What you are asked to do:
Which lines of the material below contain the string "pyautogui", where case counts? Copy out each of those lines.

Recorded information:
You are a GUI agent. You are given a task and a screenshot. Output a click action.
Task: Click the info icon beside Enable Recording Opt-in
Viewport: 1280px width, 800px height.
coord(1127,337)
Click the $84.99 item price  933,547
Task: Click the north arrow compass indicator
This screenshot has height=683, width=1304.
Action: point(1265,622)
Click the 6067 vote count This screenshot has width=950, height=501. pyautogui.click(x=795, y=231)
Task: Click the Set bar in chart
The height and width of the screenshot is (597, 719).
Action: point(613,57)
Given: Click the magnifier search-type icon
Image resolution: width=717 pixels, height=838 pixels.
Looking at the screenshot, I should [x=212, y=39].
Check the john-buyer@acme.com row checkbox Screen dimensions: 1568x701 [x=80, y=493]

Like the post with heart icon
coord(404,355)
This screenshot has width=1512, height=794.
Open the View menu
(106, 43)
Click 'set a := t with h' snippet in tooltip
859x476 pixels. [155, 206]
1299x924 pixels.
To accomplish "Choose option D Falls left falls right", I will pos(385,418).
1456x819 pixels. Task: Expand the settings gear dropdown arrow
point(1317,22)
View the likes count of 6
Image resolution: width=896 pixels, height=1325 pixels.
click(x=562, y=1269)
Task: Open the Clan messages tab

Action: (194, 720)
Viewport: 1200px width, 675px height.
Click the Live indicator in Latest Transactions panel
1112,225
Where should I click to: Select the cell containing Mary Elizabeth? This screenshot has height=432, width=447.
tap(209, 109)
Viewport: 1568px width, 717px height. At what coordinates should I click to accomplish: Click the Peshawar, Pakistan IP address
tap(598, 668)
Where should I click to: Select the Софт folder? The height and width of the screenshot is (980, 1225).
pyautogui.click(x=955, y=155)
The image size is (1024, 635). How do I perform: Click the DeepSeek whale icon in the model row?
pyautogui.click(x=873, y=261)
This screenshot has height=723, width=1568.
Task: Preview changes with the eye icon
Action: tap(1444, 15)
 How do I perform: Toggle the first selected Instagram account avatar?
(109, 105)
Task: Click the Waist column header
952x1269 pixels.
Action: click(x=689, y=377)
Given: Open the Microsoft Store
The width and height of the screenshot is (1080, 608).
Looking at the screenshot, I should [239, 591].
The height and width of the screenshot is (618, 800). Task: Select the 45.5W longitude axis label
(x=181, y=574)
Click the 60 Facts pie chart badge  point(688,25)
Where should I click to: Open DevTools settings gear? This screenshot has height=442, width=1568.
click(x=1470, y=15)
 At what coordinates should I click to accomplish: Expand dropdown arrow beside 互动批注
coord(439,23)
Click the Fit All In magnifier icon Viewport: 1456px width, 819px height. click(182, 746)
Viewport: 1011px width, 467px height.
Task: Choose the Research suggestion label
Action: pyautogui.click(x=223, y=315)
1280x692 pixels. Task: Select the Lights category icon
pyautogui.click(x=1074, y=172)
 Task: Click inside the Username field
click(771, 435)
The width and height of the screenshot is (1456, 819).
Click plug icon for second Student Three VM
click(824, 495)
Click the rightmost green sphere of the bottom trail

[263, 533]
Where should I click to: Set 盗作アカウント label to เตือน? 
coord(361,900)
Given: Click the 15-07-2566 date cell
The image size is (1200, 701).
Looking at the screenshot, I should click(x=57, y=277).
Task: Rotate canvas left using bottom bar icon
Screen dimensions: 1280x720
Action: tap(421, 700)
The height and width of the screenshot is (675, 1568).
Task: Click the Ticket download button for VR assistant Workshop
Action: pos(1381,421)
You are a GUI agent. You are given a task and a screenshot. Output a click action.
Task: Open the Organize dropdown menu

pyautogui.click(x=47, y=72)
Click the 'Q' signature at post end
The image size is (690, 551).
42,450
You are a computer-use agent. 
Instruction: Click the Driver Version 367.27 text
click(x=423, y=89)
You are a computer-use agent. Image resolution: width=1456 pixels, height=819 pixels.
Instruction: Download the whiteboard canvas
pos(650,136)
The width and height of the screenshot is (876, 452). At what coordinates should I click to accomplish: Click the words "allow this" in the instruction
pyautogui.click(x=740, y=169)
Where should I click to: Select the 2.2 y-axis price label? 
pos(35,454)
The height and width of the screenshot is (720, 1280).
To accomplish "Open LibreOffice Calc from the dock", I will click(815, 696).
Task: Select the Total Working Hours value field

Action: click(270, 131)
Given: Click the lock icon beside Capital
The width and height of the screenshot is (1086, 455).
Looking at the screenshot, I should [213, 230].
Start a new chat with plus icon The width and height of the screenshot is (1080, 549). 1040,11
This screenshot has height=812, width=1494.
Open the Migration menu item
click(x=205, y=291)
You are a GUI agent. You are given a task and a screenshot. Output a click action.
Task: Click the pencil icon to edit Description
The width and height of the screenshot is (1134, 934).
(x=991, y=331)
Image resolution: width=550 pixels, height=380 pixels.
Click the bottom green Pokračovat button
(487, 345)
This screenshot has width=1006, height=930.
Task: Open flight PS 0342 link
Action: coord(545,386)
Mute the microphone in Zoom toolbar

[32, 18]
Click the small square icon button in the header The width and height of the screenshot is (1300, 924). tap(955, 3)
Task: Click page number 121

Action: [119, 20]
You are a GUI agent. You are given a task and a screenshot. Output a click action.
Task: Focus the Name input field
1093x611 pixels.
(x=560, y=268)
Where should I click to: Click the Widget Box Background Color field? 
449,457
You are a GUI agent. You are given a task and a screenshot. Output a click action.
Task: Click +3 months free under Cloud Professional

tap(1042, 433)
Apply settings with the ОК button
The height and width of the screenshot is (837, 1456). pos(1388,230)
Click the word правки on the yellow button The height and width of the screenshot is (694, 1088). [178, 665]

Correct output:
Click the 6067 vote count This screenshot has width=950, height=501. pyautogui.click(x=795, y=231)
pyautogui.click(x=955, y=155)
pyautogui.click(x=873, y=261)
Action: pyautogui.click(x=223, y=315)
pyautogui.click(x=1074, y=172)
pyautogui.click(x=47, y=72)
pyautogui.click(x=740, y=169)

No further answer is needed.